**Problem set:**
(1) List every dollar amount mentioned in the Internet advertising article.
(2) Reproduce the part of the Internet advertising article that opens with "Three years ago, your" and closes with "get itself known.", putting "website" wherever "Web site" appears.
(3) Translate this sentence from the Internet advertising article into Spanish: "Its primary audience has been women interested in wedding invitations."

**Supplied text:**
Internet firms in your face

http://www.herald.com:80/content/tue/business/florida/digdocs/074675.htm

They spend millions on ads in old media

Miami Herald JOHN DORSCHNER jdorschner@herald.com

Three years ago, your typical Internet start-up was two nerds with a computer, and their idea of marketing was to tell their friends and post a message on an electronic bulletin board. And now…

Now … it’s OurBeginning.com, an Orlando Web site in business less than a year. Its primary audience has been women interested in wedding invitations. This afternoon, it’s going to the Super Bowl.

It’s spending $4 million — five times last year’s revenue — for a controversial ad campaign that ABC demanded it redo. The company is milking the revision by offering a “director’s cut” on its Web site.

Now … it’s Yupi.com, the Miami Beach Spanish-language portal. For the first nine months of 1999, it spent $7.8 million on marketing — 46 times its revenue for the period. It plans to spend another $40 million to get itself known.

**Information shown:**
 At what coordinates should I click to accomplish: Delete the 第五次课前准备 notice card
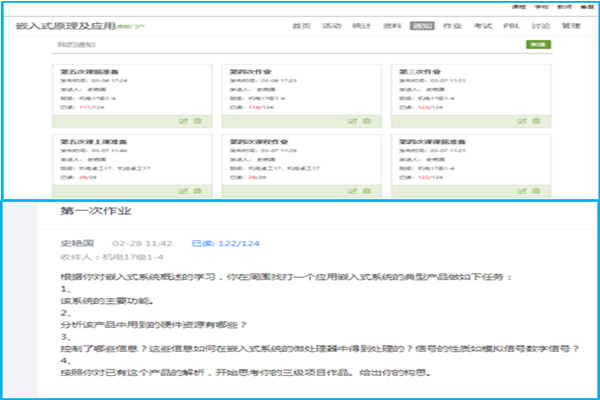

**Solved problems:**
(1)
$4 million
$7.8 million
$40 million

(2)
Three years ago, your typical Internet start-up was two nerds with a computer, and their idea of marketing was to tell their friends and post a message on an electronic bulletin board. And now…

Now … it’s OurBeginning.com, an Orlando website in business less than a year. Its primary audience has been women interested in wedding invitations. This afternoon, it’s going to the Super Bowl.

It’s spending $4 million — five times last year’s revenue — for a controversial ad campaign that ABC demanded it redo. The company is milking the revision by offering a “director’s cut” on its website.

Now … it’s Yupi.com, the Miami Beach Spanish-language portal. For the first nine months of 1999, it spent $7.8 million on marketing — 46 times its revenue for the period. It plans to spend another $40 million to get itself known.

(3) Su público principal han sido mujeres interesadas en invitaciones de boda.